初始化ReativeAuthenticationManager
在 ServerHttpSecurity 类的内部类 OAuth2LoginSpec 的 configure() 方法内,OAuth2LoginAuthenticationWebFilter 初始化了 ReativeAuthenticationManager。如果我们没有指定 ReativeAuthenticationManager,就创建默认的;否则使用指定的。ReativeAuthenticationManager会依赖两个类:ReactiveOAuth2AccessTokenResponseClient(用来获取Access Token)、ReactiveOAuth2UserService(用来获取第三方用户信息的)。源码如下所示:
private ReactiveAuthenticationManager getAuthenticationManager() {
if (this.authenticationManager == null) {
this.authenticationManager = this.createDefault();
}
return this.authenticationManager;
}
private ReactiveAuthenticationManager createDefault() {
ReactiveOAuth2AccessTokenResponseClient<OAuth2AuthorizationCodeGrantRequest> client = this.getAccessTokenResponseClient();
OAuth2LoginReactiveAuthenticationManager oauth2Manager = new OAuth2LoginReactiveAuthenticationManager(client, this.getOauth2UserService());
GrantedAuthoritiesMapper authoritiesMapper = (GrantedAuthoritiesMapper)ServerHttpSecurity.this.getBeanOrNull(GrantedAuthoritiesMapper.class);
if (authoritiesMapper != null) {
oauth2Manager.setAuthoritiesMapper(authoritiesMapper);
}
boolean oidcAuthenticationProviderEnabled = ClassUtils.isPresent("org.springframework.security.oauth2.jwt.JwtDecoder", this.getClass().getClassLoader());
if (!oidcAuthenticationProviderEnabled) {
return oauth2Manager;
} else {
OidcAuthorizationCodeReactiveAuthenticationManager oidc = new OidcAuthorizationCodeReactiveAuthenticationManager(client, this.getOidcUserService());
ResolvableType type = ResolvableType.forClassWithGenerics(ReactiveJwtDecoderFactory.class, new Class[]{
ClientRegistration.class});
ReactiveJwtDecoderFactory<ClientRegistration> jwtDecoderFactory = (ReactiveJwtDecoderFactory)ServerHttpSecurity.this.getBeanOrNull(type);
if (jwtDecoderFactory != null) {
oidc.setJwtDecoderFactory(jwtDecoderFactory);
}
if (authoritiesMapper != null) {
oidc.setAuthoritiesMapper(authoritiesMapper);
}
// 创建一组认证管理器,认证失败则由下一个进行认证;认证成功直接返回
return new DelegatingReactiveAuthenticationManager(new ReactiveAuthenticationManager[]{
oidc, oauth2Manager});
}
}
初始化ReactiveOAuth2AccessTokenResponseClient
在初始化 ReactiveOAuth2AccessTokenResponseClient时,首先会从Spring的容器内查找是否有ReactiveOAuth2AccessTokenResponseClient 的实例,如果有,则使用找到的实例;否则,创建默认类 WebClientReactiveAuthorizationCodeTokenResponseClient。
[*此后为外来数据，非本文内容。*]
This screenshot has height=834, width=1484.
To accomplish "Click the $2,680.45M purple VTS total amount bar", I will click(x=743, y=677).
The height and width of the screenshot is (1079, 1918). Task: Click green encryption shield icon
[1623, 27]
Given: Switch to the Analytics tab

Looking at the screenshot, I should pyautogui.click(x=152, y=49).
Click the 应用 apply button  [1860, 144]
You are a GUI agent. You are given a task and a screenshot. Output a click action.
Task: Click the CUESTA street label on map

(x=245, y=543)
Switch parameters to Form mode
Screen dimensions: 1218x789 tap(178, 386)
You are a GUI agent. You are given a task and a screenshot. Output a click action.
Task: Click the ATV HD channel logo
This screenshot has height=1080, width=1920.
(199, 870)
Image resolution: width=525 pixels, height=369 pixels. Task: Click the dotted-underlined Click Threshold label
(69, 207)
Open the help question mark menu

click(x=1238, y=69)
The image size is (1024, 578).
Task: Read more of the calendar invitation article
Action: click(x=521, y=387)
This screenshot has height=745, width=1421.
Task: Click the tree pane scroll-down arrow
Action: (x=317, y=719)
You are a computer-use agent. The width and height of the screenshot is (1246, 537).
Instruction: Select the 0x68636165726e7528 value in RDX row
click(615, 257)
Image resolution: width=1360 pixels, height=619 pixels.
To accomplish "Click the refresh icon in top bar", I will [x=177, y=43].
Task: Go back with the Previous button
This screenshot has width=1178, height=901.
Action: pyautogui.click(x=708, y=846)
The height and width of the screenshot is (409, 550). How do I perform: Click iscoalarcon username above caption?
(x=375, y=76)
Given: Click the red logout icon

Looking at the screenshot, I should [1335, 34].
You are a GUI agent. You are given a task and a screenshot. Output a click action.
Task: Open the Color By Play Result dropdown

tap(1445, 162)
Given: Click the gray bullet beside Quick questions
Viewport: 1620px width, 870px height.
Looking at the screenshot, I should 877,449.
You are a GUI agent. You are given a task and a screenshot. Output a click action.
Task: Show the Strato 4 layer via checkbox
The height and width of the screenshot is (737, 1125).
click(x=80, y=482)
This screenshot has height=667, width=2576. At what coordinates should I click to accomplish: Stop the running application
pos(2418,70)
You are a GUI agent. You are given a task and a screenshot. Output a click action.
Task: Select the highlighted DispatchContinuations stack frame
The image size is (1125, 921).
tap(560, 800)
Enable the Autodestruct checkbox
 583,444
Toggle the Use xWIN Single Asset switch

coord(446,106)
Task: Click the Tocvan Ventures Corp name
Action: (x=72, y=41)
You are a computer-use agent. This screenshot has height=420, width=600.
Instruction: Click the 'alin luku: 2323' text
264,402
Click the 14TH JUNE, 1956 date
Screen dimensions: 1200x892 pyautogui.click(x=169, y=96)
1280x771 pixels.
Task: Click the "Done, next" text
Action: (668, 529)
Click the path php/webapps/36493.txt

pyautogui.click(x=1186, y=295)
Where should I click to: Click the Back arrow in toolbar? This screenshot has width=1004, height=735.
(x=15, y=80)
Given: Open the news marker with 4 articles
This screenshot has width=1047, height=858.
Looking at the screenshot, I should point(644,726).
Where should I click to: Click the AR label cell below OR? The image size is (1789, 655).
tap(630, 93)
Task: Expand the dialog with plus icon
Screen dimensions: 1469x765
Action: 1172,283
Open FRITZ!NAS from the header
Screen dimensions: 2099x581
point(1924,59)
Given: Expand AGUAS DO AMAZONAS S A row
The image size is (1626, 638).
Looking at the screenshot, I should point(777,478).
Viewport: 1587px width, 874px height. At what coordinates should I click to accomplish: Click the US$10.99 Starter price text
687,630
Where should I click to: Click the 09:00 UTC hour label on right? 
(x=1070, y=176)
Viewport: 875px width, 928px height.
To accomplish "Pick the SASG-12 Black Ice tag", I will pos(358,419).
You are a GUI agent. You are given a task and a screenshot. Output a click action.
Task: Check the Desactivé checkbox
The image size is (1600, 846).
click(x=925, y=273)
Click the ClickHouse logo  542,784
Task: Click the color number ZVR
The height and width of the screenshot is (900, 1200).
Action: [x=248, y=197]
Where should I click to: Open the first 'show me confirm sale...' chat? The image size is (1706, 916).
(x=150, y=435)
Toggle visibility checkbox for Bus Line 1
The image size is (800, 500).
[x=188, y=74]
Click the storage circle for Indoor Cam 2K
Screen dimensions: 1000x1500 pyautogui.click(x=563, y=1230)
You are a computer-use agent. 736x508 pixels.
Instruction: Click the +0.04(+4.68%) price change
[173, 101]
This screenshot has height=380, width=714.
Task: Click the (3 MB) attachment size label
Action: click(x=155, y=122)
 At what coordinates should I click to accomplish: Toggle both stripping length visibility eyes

源码如下所示:
private ReactiveOAuth2AccessTokenResponseClient<OAuth2AuthorizationCodeGrantRequest> getAccessTokenResponseClient() {
ResolvableType type = ResolvableType.forClassWithGenerics(ReactiveOAuth2AccessTokenResponseClient.class, new Class[]{
OAuth2AuthorizationCodeGrantRequest.